What is criminal justice?
A criminal justice degree offers wide-ranging career field. A degree in criminal justice can prepare you for a career as a judge, law enforcement officer, lawyer, mediator, police detective, paralegal or legal assistant, probation officer/corrections specialist, security guard or victim’s advocate. You can also get your criminal justice degree online.
For all criminal justice jobs, you’ll need strong communication, critical thinking and decision making skills, as well as an ability to cope emotionally with difficult or upsetting circumstances.
What education and experience are required for criminal justice majors?

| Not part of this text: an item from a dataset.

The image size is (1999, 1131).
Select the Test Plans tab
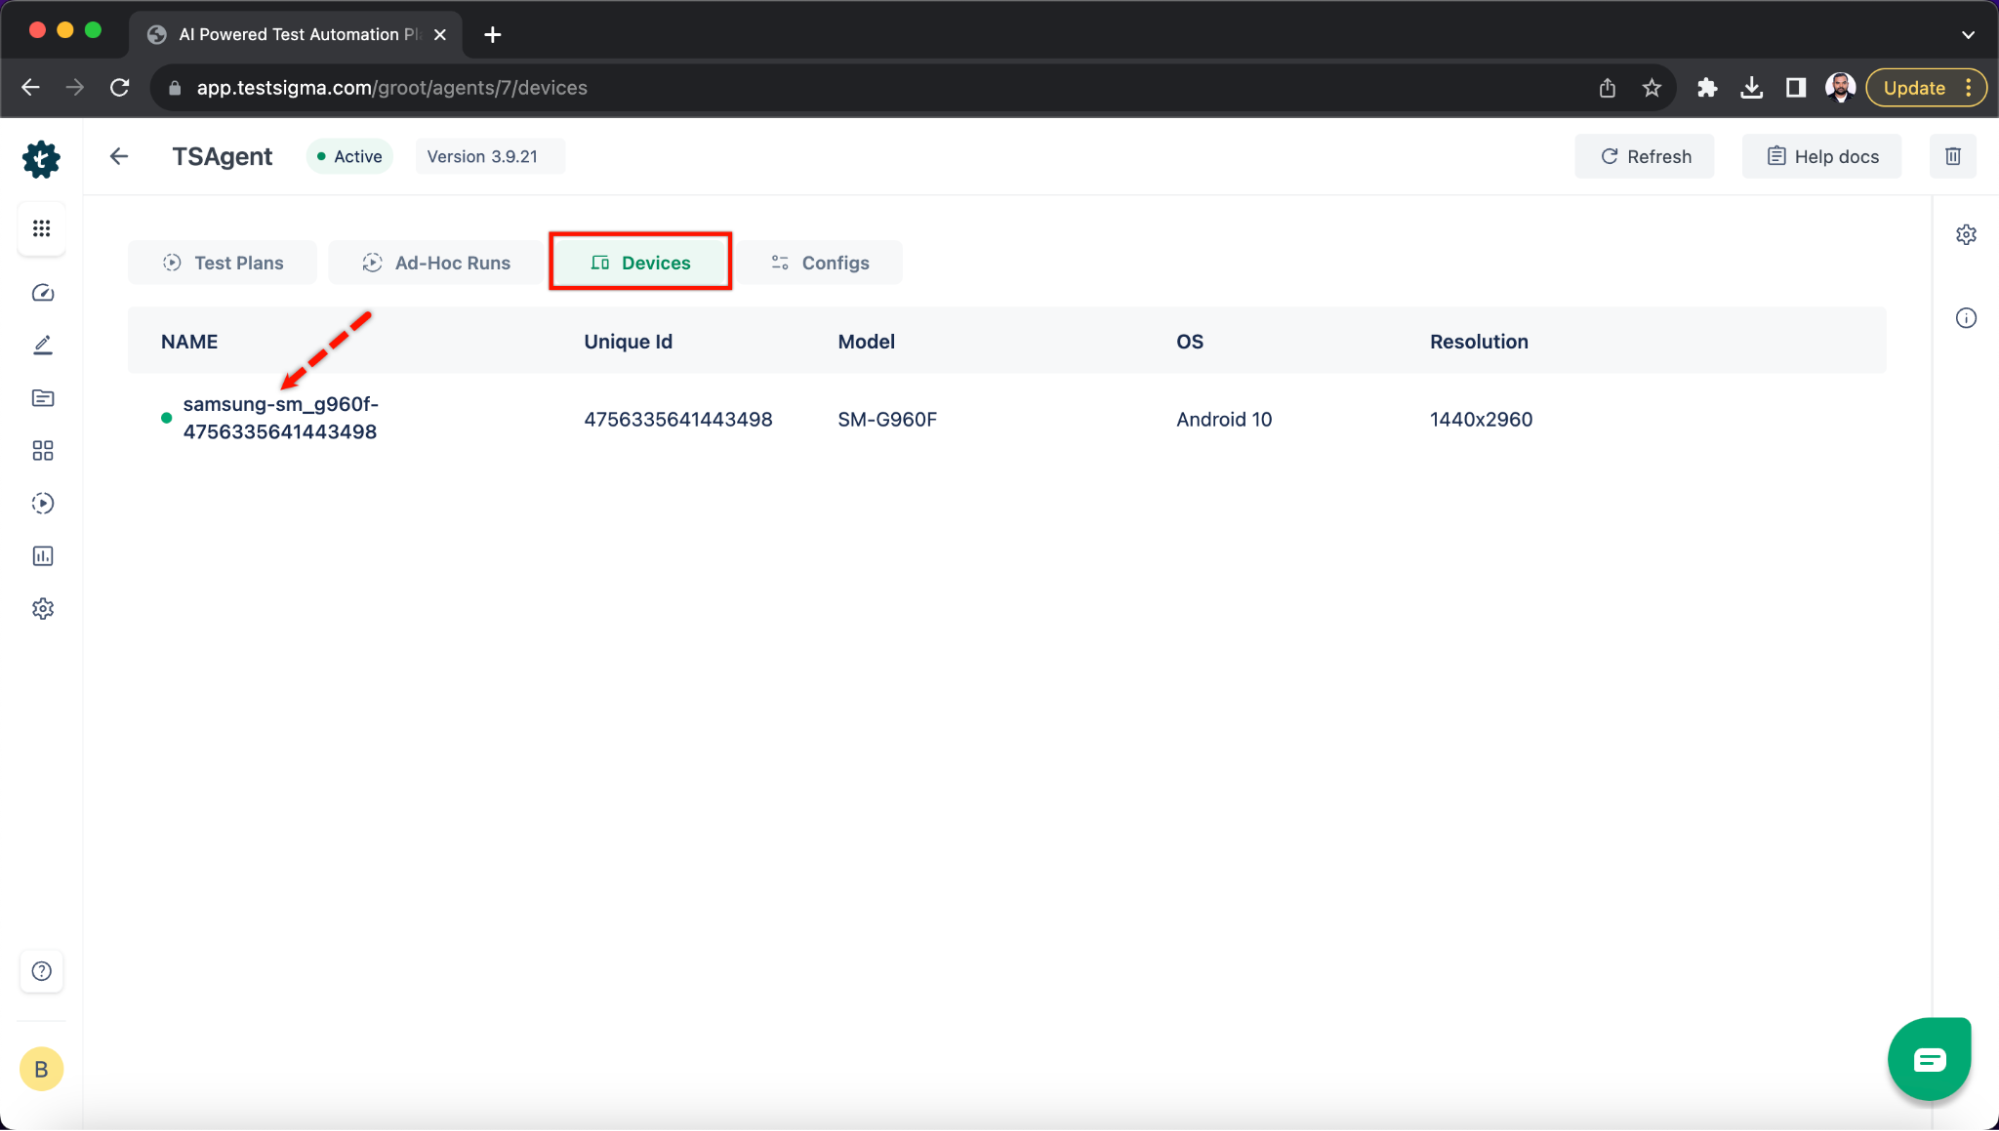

A bachelor’s degree is typically required for entry-level positions in criminal justice careers. You’ll take courses on the law, criminal procedures, ethics, theories on criminal behavior and other social sciences and humanities topics. Some fields may require additional education or training beyond a bachelor’s degree. For example, to become a police officer, you’ll need to go through a police agency’s training academy. To become a lawyer, you’ll need to attend graduate school and earn a Juris Doctor degree.
When choosing a university, consider the focus of the school’s curriculum and how it fits with your career aspirations. Some programs focus primarily on training for law enforcement careers, while other programs focus more broadly on the issues of justice. For example, Mount Mary University’s (WI) justice program focuses on a survivor’s perspective of justice.
How much money do criminal justice majors make?
The average starting salary for a criminal justice graduate with a bachelor’s degree is $34,800, according to the September 2013 National Association of Colleges and Employers Salary Survey. Salaries vary depending on your career path, a specific job, employer and location. For example, according to the U.S. Bureau of Labor Statistics, the 2012 median annual salary was:
- $46,990 for paralegals
- $48,190 for probation officers
- $56,980 for police officers and detectives
- $61,280 for mediators
- $113,530 for lawyers
How should I prepare in high school to major in criminal justice?
Take courses in social sciences and humanities (such as sociology and psychology), as well as government and political science in high school. In addition, some jobs (such as police officers) may require certain physical qualifications, so it’s important to begin an exercise routine to become or remain physically fit. It’s also important to follow the laws and stay drug-free since a felony or other conviction (even for something minor) could impact your career opportunities.
What college scholarships are available for criminal justice majors?
There are many local college scholarships for students seeking a criminal justice degree. For example, the Constitutional Officers’ Association of Georgia (COAG) offers three scholarships ranging from $500 to $1,500 for Georgia high school graduates, while the Indiana Sheriffs’ Association awards scholarships to Indiana students each year. National police and law associations may also offer scholarships. The U.S. government offers scholarships, too, such as the U.S. Department of Homeland Security’s Scholarship Program.